El conjunto, de aproximadamente 20 por 15 pies, integraba 108 piezas de 2 por 2 pies, configurando una superficie en movimiento que operaba como soporte publicitario. El nombre del club se disponía delante de la estructura mediante pequeños tubos luminosos, reforzando su visibilidad nocturna. La acción permanente del viento, sin embargo, afectó la estabilidad del dispositivo, produciendo daños significativos en su estructura60. La propuesta articulaba geometría abstracta, color y cinetismo, una voluntad experimental coherente con el lenguaje moderno del edificio.

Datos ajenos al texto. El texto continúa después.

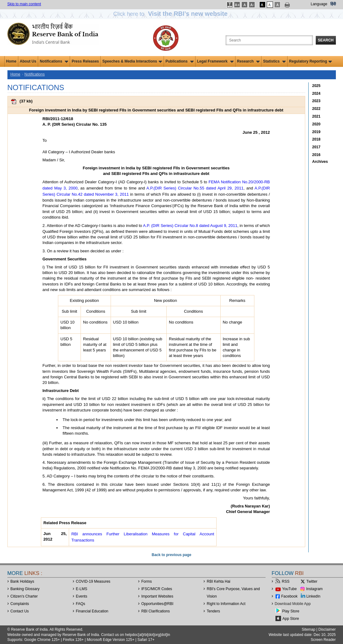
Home (11, 61)
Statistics (274, 61)
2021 (316, 116)
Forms (147, 581)
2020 (316, 124)
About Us (28, 61)
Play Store (291, 611)
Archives (320, 162)
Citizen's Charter (24, 596)
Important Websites (157, 596)
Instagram (314, 589)
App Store (291, 619)
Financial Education (92, 611)
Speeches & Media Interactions (132, 61)
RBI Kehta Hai (218, 581)
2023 (316, 101)
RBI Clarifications (156, 611)
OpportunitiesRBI (157, 604)
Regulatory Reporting (310, 61)
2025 (316, 86)
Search (326, 40)
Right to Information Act (226, 604)
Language (319, 4)
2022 (316, 109)
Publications (179, 61)
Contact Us (20, 611)
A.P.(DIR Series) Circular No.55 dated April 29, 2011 (195, 188)
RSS (286, 581)
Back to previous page (171, 555)
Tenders (213, 611)
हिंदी (333, 4)
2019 (316, 132)
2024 (316, 94)
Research (248, 61)
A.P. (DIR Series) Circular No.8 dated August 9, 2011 (190, 225)
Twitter (312, 581)
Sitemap (309, 629)
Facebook (289, 596)
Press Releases (85, 61)
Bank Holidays (22, 581)
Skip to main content (24, 4)
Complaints (20, 604)
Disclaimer (327, 629)
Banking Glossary (25, 589)
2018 (316, 139)
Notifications (54, 61)
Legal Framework (215, 61)
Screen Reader (323, 640)
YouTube (289, 589)
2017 (316, 147)
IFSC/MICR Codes (156, 589)
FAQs (81, 604)
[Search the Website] (269, 40)
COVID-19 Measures (93, 581)
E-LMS (81, 589)
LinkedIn (313, 596)
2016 (316, 155)
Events (81, 596)
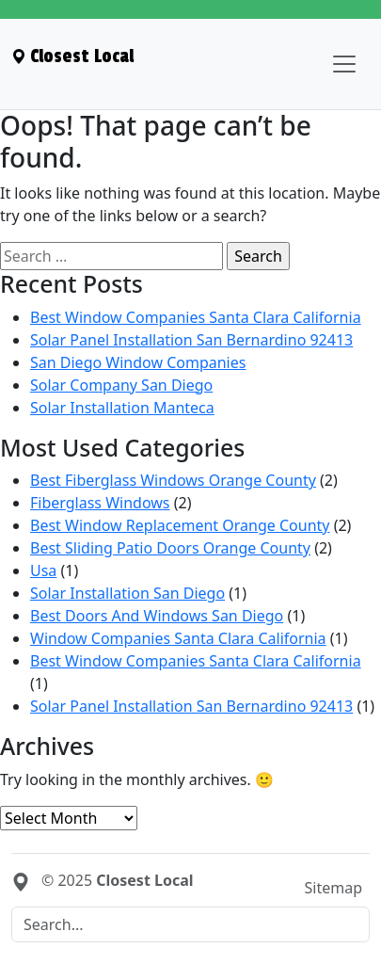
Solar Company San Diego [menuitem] (121, 385)
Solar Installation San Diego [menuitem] (127, 593)
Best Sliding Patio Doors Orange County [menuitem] (170, 548)
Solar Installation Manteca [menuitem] (122, 408)
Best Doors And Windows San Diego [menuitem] (156, 616)
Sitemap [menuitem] (334, 888)
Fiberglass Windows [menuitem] (100, 503)
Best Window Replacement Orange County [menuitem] (180, 525)
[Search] (190, 924)
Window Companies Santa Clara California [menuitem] (178, 638)
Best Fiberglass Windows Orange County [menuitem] (173, 480)
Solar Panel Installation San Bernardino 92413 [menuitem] (191, 340)
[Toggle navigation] (344, 64)
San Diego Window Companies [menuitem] (137, 362)
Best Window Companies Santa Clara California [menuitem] (196, 317)
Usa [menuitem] (43, 570)
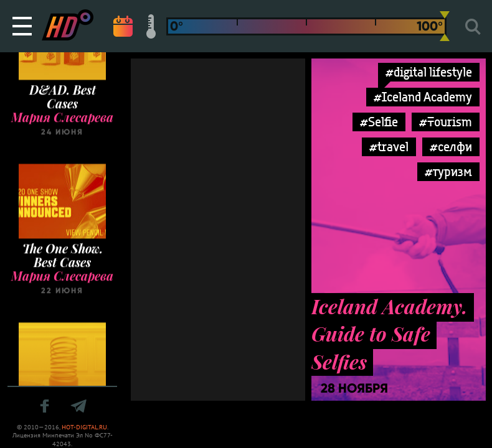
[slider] (445, 26)
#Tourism (445, 121)
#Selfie (379, 121)
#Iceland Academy (423, 96)
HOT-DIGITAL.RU (84, 427)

Tras la inauguración, la finalización de los trabajos pendientes presentó diversas dificultades. La habilitación anticipada del salón principal generó conflictos en encuentros constructivos, particularmente en las uniones entre solados y cerramientos, así como en la ejecución de la instalación eléctrica, que requirió ajustes posteriores. Asimismo, varios peldaños de la escalera secundaria, resueltos como elementos en voladizo anclados a una viga inclinada embebida en el muro de piedra, se fracturaron al retirar el encofrado61. Si bien se incorporaron refuerzos provisorios, la solución definitiva consistió en reemplazar la escalera por una estructura de madera, modificando la concepción original del proyecto.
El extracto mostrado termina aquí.